## [SELECTED TEXT]
[Start of Attachment]

Hi, I’ve written a NN where the loss function consists of gradients of the output with respect to the inputs. The code works fine, but I want to inspect how the gradients flow when I’m updating the NN weights with respect to the loss function. I can’t figure out how the computation graph is laid out here. I hope someone can help me understand how exactly are the gradients computed.
Here’s my code
dtype = torch.float
device = torch.device("cuda:0") # Uncomment this to run on GPU
x = torch.tensor([[1., 1.]], device=device, dtype=dtype, requires_grad=True)
w1 = torch.tensor([[ 0.6561, 0.6202, -1.5620],
[ 1.1547, -1.3227, 0.4719]], device=device, dtype=dtype, requires_grad=True)
w2 = torch.tensor([[-0.4917],
[-0.3886],
[-1.4218]], device=device, dtype=dtype, requires_grad=True)
learning_rate = 0.01
z1 = x.mm(w1)
a1 = torch.sin(z1)
z2 = a1.mm(w2)
p = torch.sin(z2)

[End of Attachment]

Write out the part of the PyTorch gradient post between "Here’s my code" and "[-1.4218]], device=device, dtype=dtype, requires_grad=True)", inclusive, with no changes.

## [SOURCE DATA]
[Start of Attachment]

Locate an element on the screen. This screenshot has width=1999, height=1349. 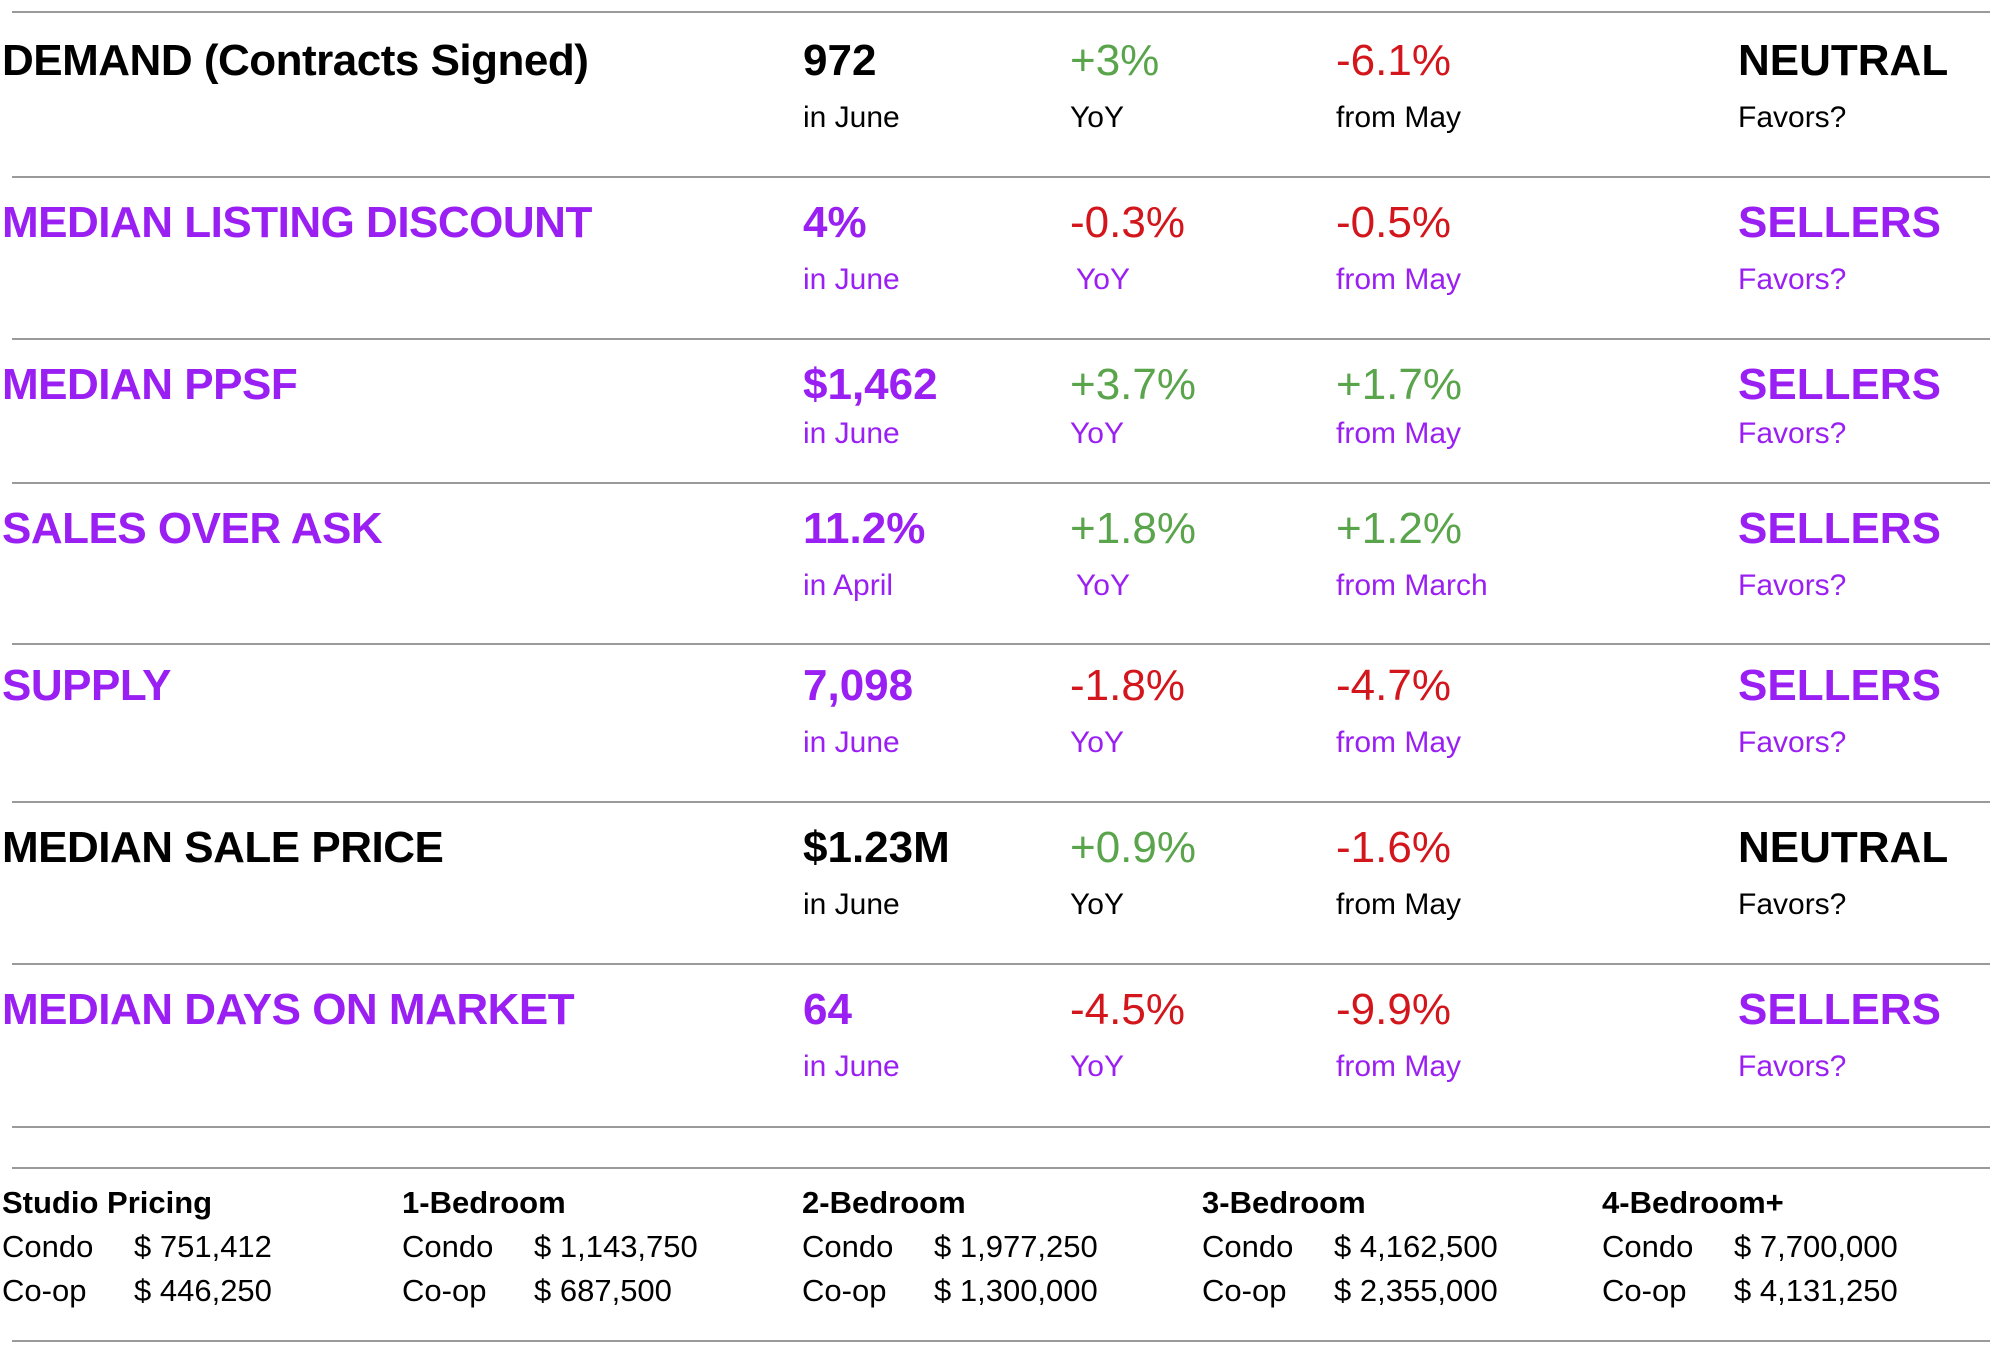
metric-yoy: +0.9% is located at coordinates (1133, 848).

[End of Attachment]

## [FINISHED TASK]
Here’s my code
dtype = torch.float
device = torch.device("cuda:0") # Uncomment this to run on GPU
x = torch.tensor([[1., 1.]], device=device, dtype=dtype, requires_grad=True)
w1 = torch.tensor([[ 0.6561, 0.6202, -1.5620],
[ 1.1547, -1.3227, 0.4719]], device=device, dtype=dtype, requires_grad=True)
w2 = torch.tensor([[-0.4917],
[-0.3886],
[-1.4218]], device=device, dtype=dtype, requires_grad=True)